Heerlen
Weinig is hier van het vroegere gebleven, haast uitgewist is de plek waar Romeinen woonden. Enkele sporen zijn blootgelegd als maanlichtvlekken, achtergelaten door de nacht van de historie. Geen tempelresten zijn er, geen gebroken zuilen, geen helden leefden hier, tenzij schertshelden, van geen aartsreiziger werden de lendenen gebroken.
Geen magische bronnen ontsprongen op deze plek, geen legendarische bewoners krasten hier hun naam in de steen. Geen knekelveld van helden werd hier gevonden, geen resten van vleugels van engelen die hier overheen vlogen.
Er stroomt in deze stad geen rivier met bochtige oeverranden en rietkragen, geen boten varen er, opstuwend het zware water, geen wouden zijn er rondom, geen bosschages vol zwier en priëlen.
Korthoevig zijn de dieren, onzwaluwstaartig de mensen, de heuvels woonoorden van mussen.
Er was alleen een vergeten dorp aan een beek totdat met schachten en schoorstenen de zegenvierende steenkool binnenstormde, ach voor hoe korte tijd, en rookpluimen aan de horizon verschenen, die de grond, de huizen en de straten zwart en glinsterend maakten. Totdat ook de steenkolen verdwenen en plaats maakten voor chemie en elektronica, en kantoorgebouwen opmarcheerden en fantasieloze koopcentra en winkelstraten, blauw van computergestuurde kassa's met bleke toetsen en groene schermen.

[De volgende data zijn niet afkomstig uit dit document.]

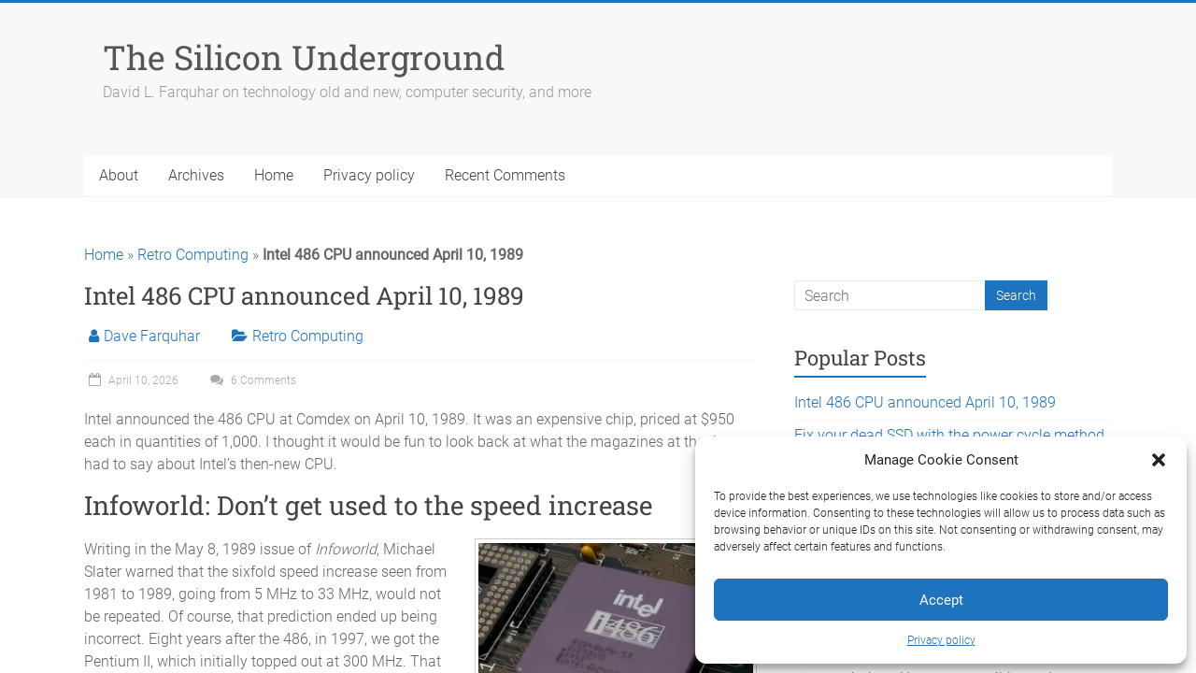Click the open folder category icon

[x=239, y=337]
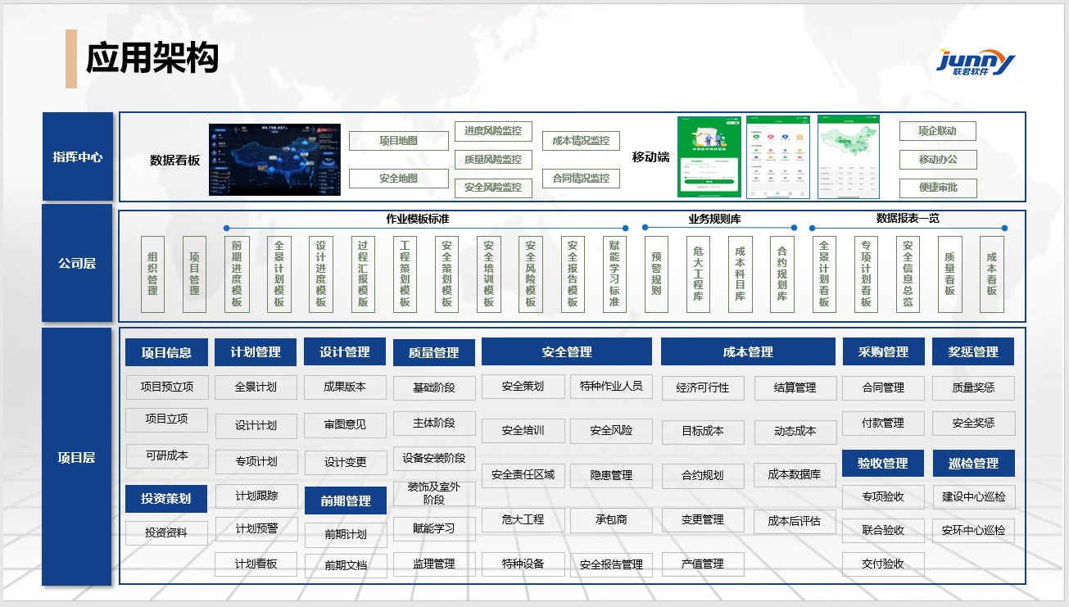Click the 成本管理 module header
1069x607 pixels.
point(747,352)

Heerlen. En we lopen in de stad langs etalages gevuld met leegte. De leegte van West-Europa. Een stad met vuilnisbakken vol onverteerd voedsel voor zwervers, met portieken en banken voor de slaap van hen die eigenlijk geen slaap zouden mogen hebben, vol straten waar doellozen op weg zijn naar de doelloze roes, mensen gekleed in rafels van jassen en meetorsend hun verrafeld leven. Heerlen, onherbergzaam voor velen. Maar is er op de wereld nog één herbergzame stad voor ieder? Een koude stad, maar is er nog één warme stad in de wereld? Een stad met straten vol lantaarnlicht dat kouder is dan het licht van de sterren, lantaarnlicht dat bomen en het gras (o, het trotse groen van de stad!) grijs en van ijzer maakt. Warmte is er achter de gesloten gordijnen en de gesloten ramen, maar die warmte is er voor de zwervers verderweg dan de nachthemel.
..... Terwijl even buiten de stad kromme paden zich naar de top van de heuvel begeven tussen bermen blakend van honing en de stad nog maar een torenspits in de verte is, een herinnering achter het door avondrood beschenen duldzame vee. Maar de melk is voor velen zwart. En daar, aan de rand van de stad, zijn de langs en over elkaar heen lopende autowegen met hun gebalde vuisten, elkaar vastgrijpend met de ijzeren tangen van hun snelle voet, bespat met gruis van asfalt, dwars door het landschap stormend, paarden en runderen weghappend en het melkgras vertrappend.
De moederloze, de vaderloze stad, een stad genaamd Heerlen, een stad die niet hen beschut die beschutting nodig hebben. Een stad vol koopwaar voor hen die reeds alles bezitten. Een stad zoals alle andere in dit deel van de wereld, een rijke en toch arme stad.